By Tess Manjarrez ‘24
South Korea, 1963. Kim In Soon, dressed in a polka-dot dress and recently diagnosed with Hansen’s disease, or leprosy, hugs a young goat. In an era of harsh isolation tactics, Hansen’s was a cruel and lonely disease to catch. While Hansen’s is not a cause of death, it often causes permanent disfigurement and disabilities, which were treated globally as a cause for ostracism. Korean sufferers of the disease were moved from their communities and isolated on Sorok Island, a ‘leper colony’ for those whom society wished to forget. However, children in the early stages of Hansen’s were allowed to stay home on the condition that they were being treated and also not in contact with other children. Six-year-old Kim In Soon was one of these children, as photographed by Lois Dale Whitney.
Whitney, a self-taught photographer and Salem resident, was born in Chicago in 1923 and spent much of her life working in Europe, immortalizing events such as the aftermath of Hungary’s revolution, or the World Health Organization’s outreach in Italy. Whitney’s work in Europe even reached the UN, through the lenses of photo series from Turkey and Germany. In 1963, she took her photojournalism to Wedong Nyun, a village in Southern Korea being visited by a WHO-sponsored mobile leprosy team, and there met the young Kim In Soon, who had just started her first year of school. In a series of photos which capture the playfulness of the young girl as well as the isolation brought on by Hansen’s disease, Whitney’s work deeply humanizes a population made invisible by policy and social stigma.

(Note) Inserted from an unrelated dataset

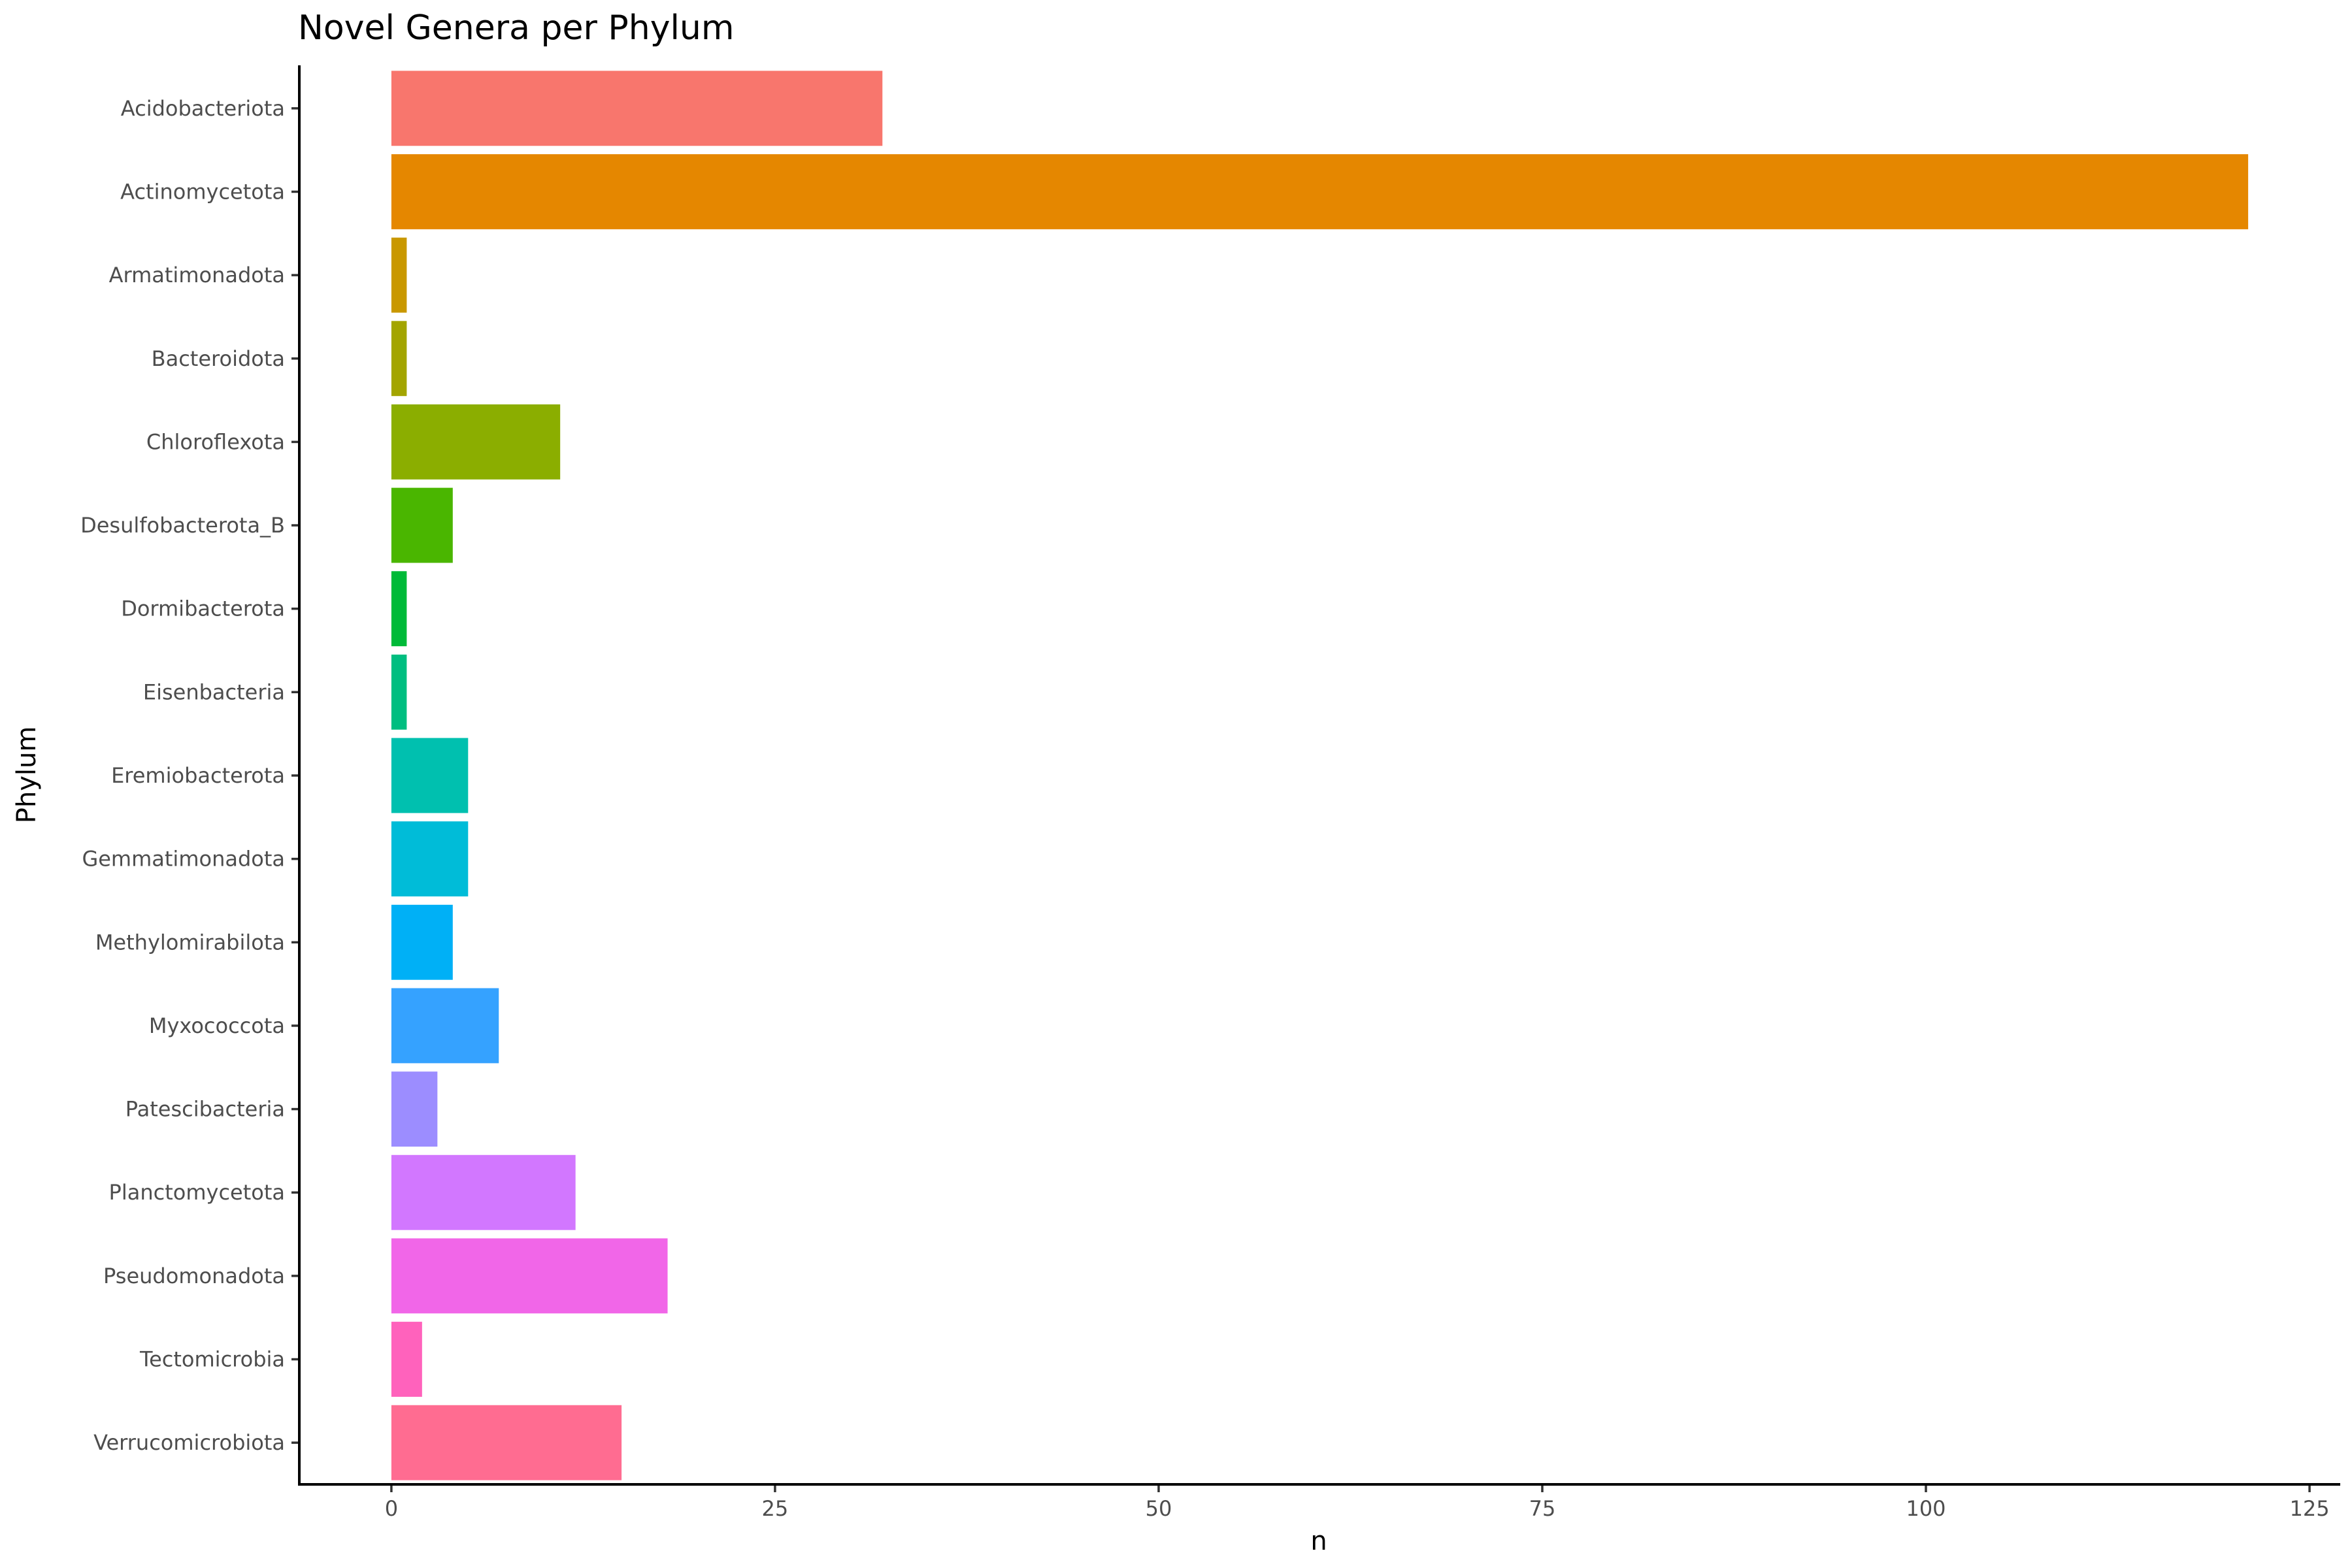  Describe the element at coordinates (214, 692) in the screenshot. I see `y-tick-label: Eisenbacteria` at that location.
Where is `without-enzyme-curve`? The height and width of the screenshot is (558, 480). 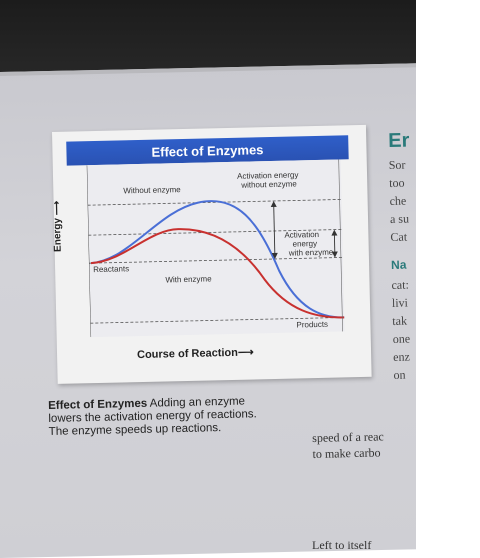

Isolated as she was from other children, many pieces of Whitney’s photographs from this series feature In Soon engaging alone in otherwise communal activities –– we see her sitting, eating, and playing alone, even as the discolored spots characteristic of Hansen’s begin to appear on her legs and ankles. Whitney was even able to capture the moment in which Dr. Youn Keun Cha informed In Soon’s parents of her diagnosis.

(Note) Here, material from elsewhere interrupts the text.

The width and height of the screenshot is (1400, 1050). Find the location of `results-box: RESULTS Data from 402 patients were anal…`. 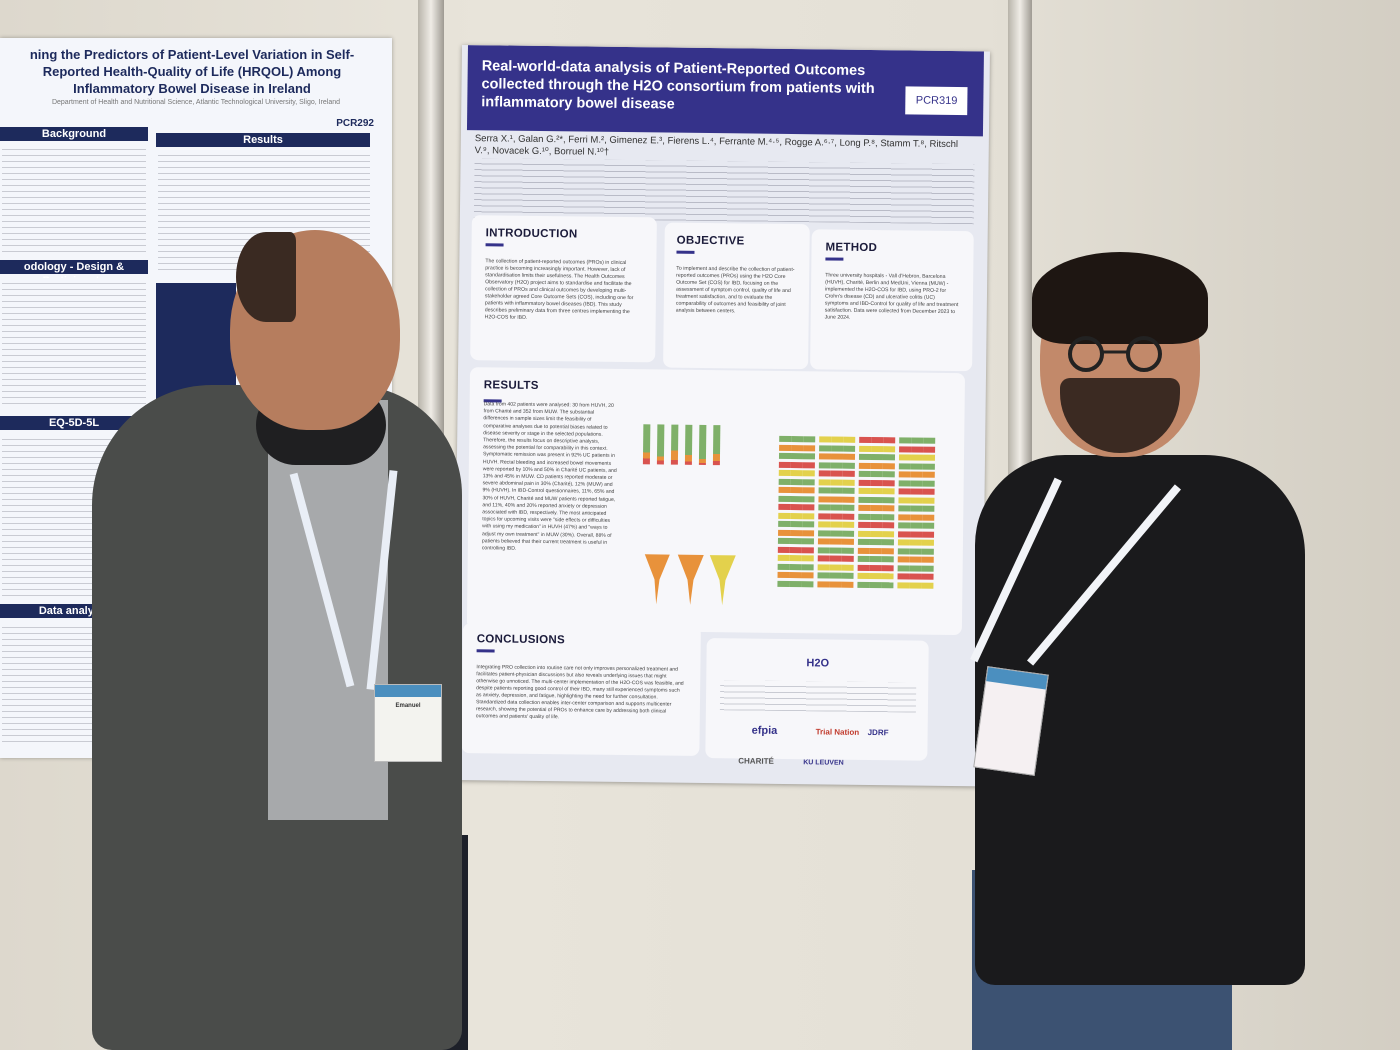

results-box: RESULTS Data from 402 patients were anal… is located at coordinates (716, 502).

A successful photographer with achievements in both media photography and international photojournalism, Whitney moved to Oregon in 1979, where she remained until her death from cancer in 2003. Her legacy is one rich with stories and kept alive by occasional displays in the Hallie Ford Museum of Art, The Portland Art Museum, Salem Public Library, and Salem Hospital, as well as on the World Health Organization’s own website. Many of her original photographs and associated typed or handwritten context are housed in Willamette University through the Pacific Northwest Artists Archives (PNAA).
While Whitney’s Korean series shows events such as WHO-backed doctors visiting villages or conducting treatments, the truly standout piece in this series is that of Kim In Soon with her goat. By Whitney’s own admittance, the black-and-white photograph is underexposed –– “A great shot”, she writes in her brief notes on the piece, found in the WU archives. “Photo was made inside a barn where we had taken shelter because of rain.” Perhaps the effect was mere happenstance, but its significance remains. The result of the underexposure is a totally black background, a stark contrast to In Soon’s bright dress and white goat. The goat itself seems to be smiling at the camera as In Soon cradles its head, a point of joy in an otherwise lonely future. Truly, with the dark background intent on swallowing them up, it seems in this photograph that Kim In Soon and her goat are alone in the world.
Such images beg the question: what, then, happened to Kim In Soon? Was she, like many victims of Hansen’s, sent to live on Sorok Island? Did she become permanently scarred, and ostracized as a result? Well, no. While Whitney did not add these details in her photograph description, the World Health Organization did indeed check in. Hansen’s disease is treatable, after all, as long as it is caught early. Kim In Soon needed only to continue taking her sulfone tablets regularly for more than a year. She recovered well and was able to continue her education, with the “arrested”, or inactive, lesions on her legs the only reminder of her illness.
The practice of sending those with Hansen’s disease to Sorok Island was officially abolished in 1963, the year Whitney met Kim In Soon, but of course, unofficial abandonment or isolation of ‘lepers’ continued. Indeed, it was not until 2007 that a bridge opened from Sorok Island to the mainland, finally connecting the historically isolated island and its residents to the rest of the country. Decades later, Lois Dale Whitney’s adventures, her notes, and the lives she captured on her 35mm negatives, remain immortalized and frozen in time — much like six-year-old Kim In Soon’s soft smile and the moment she shared with her young goat companion.
*Photograph 07 W.U., 1963, Subseries A, Box: 3, Folder: 7. Dale Whitney papers, WUA017. Willamette University Archives and Special Collections.